● Task prompt:
Put every one of the records below into a numbered list, one line per item, and omit the blank lines.

● Data excerpts:
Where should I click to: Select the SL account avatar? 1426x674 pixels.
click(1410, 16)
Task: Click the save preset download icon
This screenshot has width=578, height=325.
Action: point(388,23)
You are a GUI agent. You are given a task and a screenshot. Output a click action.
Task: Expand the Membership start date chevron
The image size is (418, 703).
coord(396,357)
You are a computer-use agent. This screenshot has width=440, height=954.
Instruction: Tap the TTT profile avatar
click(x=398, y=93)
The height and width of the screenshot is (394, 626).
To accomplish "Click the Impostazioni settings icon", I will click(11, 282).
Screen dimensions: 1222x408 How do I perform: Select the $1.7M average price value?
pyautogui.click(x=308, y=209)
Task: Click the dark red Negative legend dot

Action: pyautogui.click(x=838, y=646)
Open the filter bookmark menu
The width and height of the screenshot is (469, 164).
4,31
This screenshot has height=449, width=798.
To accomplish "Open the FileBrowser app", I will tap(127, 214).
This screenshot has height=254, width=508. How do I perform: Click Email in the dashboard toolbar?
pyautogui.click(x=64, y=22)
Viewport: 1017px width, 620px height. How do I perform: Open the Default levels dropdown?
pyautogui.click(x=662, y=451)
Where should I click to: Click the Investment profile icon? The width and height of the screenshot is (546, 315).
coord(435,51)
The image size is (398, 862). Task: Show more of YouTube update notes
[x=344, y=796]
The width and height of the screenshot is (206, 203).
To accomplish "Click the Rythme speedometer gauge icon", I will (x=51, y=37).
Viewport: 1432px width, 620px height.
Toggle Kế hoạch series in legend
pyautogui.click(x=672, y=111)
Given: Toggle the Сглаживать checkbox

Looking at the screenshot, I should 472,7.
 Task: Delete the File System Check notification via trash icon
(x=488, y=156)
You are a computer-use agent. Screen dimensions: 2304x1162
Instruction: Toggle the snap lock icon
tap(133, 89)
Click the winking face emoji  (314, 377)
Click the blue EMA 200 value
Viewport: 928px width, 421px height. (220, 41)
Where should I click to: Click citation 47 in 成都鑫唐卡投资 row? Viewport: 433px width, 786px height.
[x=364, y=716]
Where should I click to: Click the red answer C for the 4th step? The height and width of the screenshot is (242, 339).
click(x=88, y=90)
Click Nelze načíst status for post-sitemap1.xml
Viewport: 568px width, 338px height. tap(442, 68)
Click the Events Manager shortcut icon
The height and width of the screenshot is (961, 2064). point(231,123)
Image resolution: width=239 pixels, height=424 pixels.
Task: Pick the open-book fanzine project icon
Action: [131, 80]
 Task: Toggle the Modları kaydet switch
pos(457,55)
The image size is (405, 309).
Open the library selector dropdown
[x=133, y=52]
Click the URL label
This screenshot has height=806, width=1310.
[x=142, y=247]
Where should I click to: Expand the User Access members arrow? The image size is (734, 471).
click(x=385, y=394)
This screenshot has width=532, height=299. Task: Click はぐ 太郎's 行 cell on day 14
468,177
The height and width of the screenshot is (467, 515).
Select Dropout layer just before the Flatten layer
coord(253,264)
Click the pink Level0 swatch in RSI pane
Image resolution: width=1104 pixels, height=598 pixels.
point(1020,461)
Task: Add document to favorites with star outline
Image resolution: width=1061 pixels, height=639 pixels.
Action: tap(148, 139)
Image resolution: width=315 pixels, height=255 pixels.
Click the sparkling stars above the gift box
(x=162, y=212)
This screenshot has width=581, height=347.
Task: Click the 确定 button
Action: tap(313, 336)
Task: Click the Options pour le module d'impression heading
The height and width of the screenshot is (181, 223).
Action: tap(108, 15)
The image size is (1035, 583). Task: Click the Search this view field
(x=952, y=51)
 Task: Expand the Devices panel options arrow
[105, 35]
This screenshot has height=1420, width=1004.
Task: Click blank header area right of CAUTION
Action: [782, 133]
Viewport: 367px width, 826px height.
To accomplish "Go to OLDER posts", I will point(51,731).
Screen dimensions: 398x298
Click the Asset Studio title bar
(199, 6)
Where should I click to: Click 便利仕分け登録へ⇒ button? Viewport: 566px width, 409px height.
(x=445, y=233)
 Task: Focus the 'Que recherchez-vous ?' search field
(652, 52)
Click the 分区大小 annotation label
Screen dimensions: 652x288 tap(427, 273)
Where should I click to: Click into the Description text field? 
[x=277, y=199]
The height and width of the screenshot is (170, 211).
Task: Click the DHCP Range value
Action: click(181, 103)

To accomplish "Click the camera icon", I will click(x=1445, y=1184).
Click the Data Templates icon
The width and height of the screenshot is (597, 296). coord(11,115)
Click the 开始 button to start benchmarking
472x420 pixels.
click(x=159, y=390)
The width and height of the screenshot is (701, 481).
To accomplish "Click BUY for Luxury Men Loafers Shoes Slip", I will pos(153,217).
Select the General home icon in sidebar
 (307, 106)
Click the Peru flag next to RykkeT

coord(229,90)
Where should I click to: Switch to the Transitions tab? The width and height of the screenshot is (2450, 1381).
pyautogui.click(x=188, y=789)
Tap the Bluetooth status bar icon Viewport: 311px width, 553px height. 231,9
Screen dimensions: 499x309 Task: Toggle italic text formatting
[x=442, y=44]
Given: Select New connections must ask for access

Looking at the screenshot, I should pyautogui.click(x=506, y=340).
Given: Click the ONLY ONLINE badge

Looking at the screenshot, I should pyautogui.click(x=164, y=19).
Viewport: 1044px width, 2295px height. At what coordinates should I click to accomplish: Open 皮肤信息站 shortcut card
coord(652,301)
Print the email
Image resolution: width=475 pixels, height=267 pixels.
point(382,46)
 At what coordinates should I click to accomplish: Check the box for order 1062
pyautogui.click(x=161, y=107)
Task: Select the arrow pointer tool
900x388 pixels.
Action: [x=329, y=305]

● Completed exercise:
1. Where should I click to: Select the SL account avatar? 1426x674 pixels.
2. click(1410, 16)
3. Task: Click the save preset download icon
4. This screenshot has width=578, height=325.
5. Action: point(388,23)
6. You are a GUI agent. You are given a task and a screenshot. Output a click action.
7. Task: Expand the Membership start date chevron
8. The image size is (418, 703).
9. coord(396,357)
10. You are a computer-use agent. This screenshot has width=440, height=954.
11. Instruction: Tap the TTT profile avatar
12. click(x=398, y=93)
13. The height and width of the screenshot is (394, 626).
14. To accomplish "Click the Impostazioni settings icon", I will click(11, 282).
15. Screen dimensions: 1222x408 How do I perform: Select the $1.7M average price value?
16. pyautogui.click(x=308, y=209)
17. Task: Click the dark red Negative legend dot
18. Action: pyautogui.click(x=838, y=646)
19. Open the filter bookmark menu
20. The width and height of the screenshot is (469, 164).
21. 4,31
22. This screenshot has height=449, width=798.
23. To accomplish "Open the FileBrowser app", I will tap(127, 214).
24. This screenshot has height=254, width=508. How do I perform: Click Email in the dashboard toolbar?
25. pyautogui.click(x=64, y=22)
26. Viewport: 1017px width, 620px height. How do I perform: Open the Default levels dropdown?
27. pyautogui.click(x=662, y=451)
28. Where should I click to: Click the Investment profile icon? The width and height of the screenshot is (546, 315).
29. coord(435,51)
30. The image size is (398, 862). Task: Show more of YouTube update notes
31. [x=344, y=796]
32. The width and height of the screenshot is (206, 203).
33. To accomplish "Click the Rythme speedometer gauge icon", I will (x=51, y=37).
34. Viewport: 1432px width, 620px height.
35. Toggle Kế hoạch series in legend
36. pyautogui.click(x=672, y=111)
37. Given: Toggle the Сглаживать checkbox
38. Looking at the screenshot, I should 472,7.
39.  Task: Delete the File System Check notification via trash icon
40. (x=488, y=156)
41. You are a computer-use agent. Screen dimensions: 2304x1162
42. Instruction: Toggle the snap lock icon
43. tap(133, 89)
44. Click the winking face emoji  (314, 377)
45. Click the blue EMA 200 value
46. Viewport: 928px width, 421px height. (220, 41)
47. Where should I click to: Click citation 47 in 成都鑫唐卡投资 row? Viewport: 433px width, 786px height.
48. [x=364, y=716]
49. Where should I click to: Click the red answer C for the 4th step? The height and width of the screenshot is (242, 339).
50. click(x=88, y=90)
51. Click Nelze načíst status for post-sitemap1.xml
52. Viewport: 568px width, 338px height. tap(442, 68)
53. Click the Events Manager shortcut icon
54. The height and width of the screenshot is (961, 2064). point(231,123)
55. Image resolution: width=239 pixels, height=424 pixels.
56. Task: Pick the open-book fanzine project icon
57. Action: [131, 80]
58.  Task: Toggle the Modları kaydet switch
59. pos(457,55)
60. The image size is (405, 309).
61. Open the library selector dropdown
62. [x=133, y=52]
63. Click the URL label
64. This screenshot has height=806, width=1310.
65. [x=142, y=247]
66. Where should I click to: Expand the User Access members arrow? The image size is (734, 471).
67. click(x=385, y=394)
68. This screenshot has width=532, height=299. Task: Click はぐ 太郎's 行 cell on day 14
69. 468,177
70. The height and width of the screenshot is (467, 515).
71. Select Dropout layer just before the Flatten layer
72. coord(253,264)
73. Click the pink Level0 swatch in RSI pane
74. Image resolution: width=1104 pixels, height=598 pixels.
75. point(1020,461)
76. Task: Add document to favorites with star outline
77. Image resolution: width=1061 pixels, height=639 pixels.
78. Action: tap(148, 139)
79. Image resolution: width=315 pixels, height=255 pixels.
80. Click the sparkling stars above the gift box
81. (x=162, y=212)
82. This screenshot has width=581, height=347.
83. Task: Click the 确定 button
84. Action: tap(313, 336)
85. Task: Click the Options pour le module d'impression heading
86. The height and width of the screenshot is (181, 223).
87. Action: tap(108, 15)
88. The image size is (1035, 583). Task: Click the Search this view field
89. (x=952, y=51)
90.  Task: Expand the Devices panel options arrow
91. [105, 35]
92. This screenshot has height=1420, width=1004.
93. Task: Click blank header area right of CAUTION
94. Action: [782, 133]
95. Viewport: 367px width, 826px height.
96. To accomplish "Go to OLDER posts", I will point(51,731).
97. Screen dimensions: 398x298
98. Click the Asset Studio title bar
99. (199, 6)
100. Where should I click to: Click 便利仕分け登録へ⇒ button? Viewport: 566px width, 409px height.
101. (x=445, y=233)
102.  Task: Focus the 'Que recherchez-vous ?' search field
103. (652, 52)
104. Click the 分区大小 annotation label
105. Screen dimensions: 652x288 tap(427, 273)
106. Where should I click to: Click into the Description text field? 
107. [x=277, y=199]
108. The height and width of the screenshot is (170, 211).
109. Task: Click the DHCP Range value
110. Action: click(181, 103)
111. To accomplish "Click the camera icon", I will click(x=1445, y=1184).
112. Click the Data Templates icon
113. The width and height of the screenshot is (597, 296). coord(11,115)
114. Click the 开始 button to start benchmarking
115. 472x420 pixels.
116. click(x=159, y=390)
117. The width and height of the screenshot is (701, 481).
118. To accomplish "Click BUY for Luxury Men Loafers Shoes Slip", I will pos(153,217).
119. Select the General home icon in sidebar
120.  (307, 106)
121. Click the Peru flag next to RykkeT
122. coord(229,90)
123. Where should I click to: Switch to the Transitions tab? The width and height of the screenshot is (2450, 1381).
124. pyautogui.click(x=188, y=789)
125. Tap the Bluetooth status bar icon Viewport: 311px width, 553px height. 231,9
126. Screen dimensions: 499x309 Task: Toggle italic text formatting
127. [x=442, y=44]
128. Given: Select New connections must ask for access
129. Looking at the screenshot, I should pyautogui.click(x=506, y=340).
130. Given: Click the ONLY ONLINE badge
131. Looking at the screenshot, I should pyautogui.click(x=164, y=19).
132. Viewport: 1044px width, 2295px height. At what coordinates should I click to accomplish: Open 皮肤信息站 shortcut card
133. coord(652,301)
134. Print the email
135. Image resolution: width=475 pixels, height=267 pixels.
136. point(382,46)
137.  At what coordinates should I click to accomplish: Check the box for order 1062
138. pyautogui.click(x=161, y=107)
139. Task: Select the arrow pointer tool
140. 900x388 pixels.
141. Action: [x=329, y=305]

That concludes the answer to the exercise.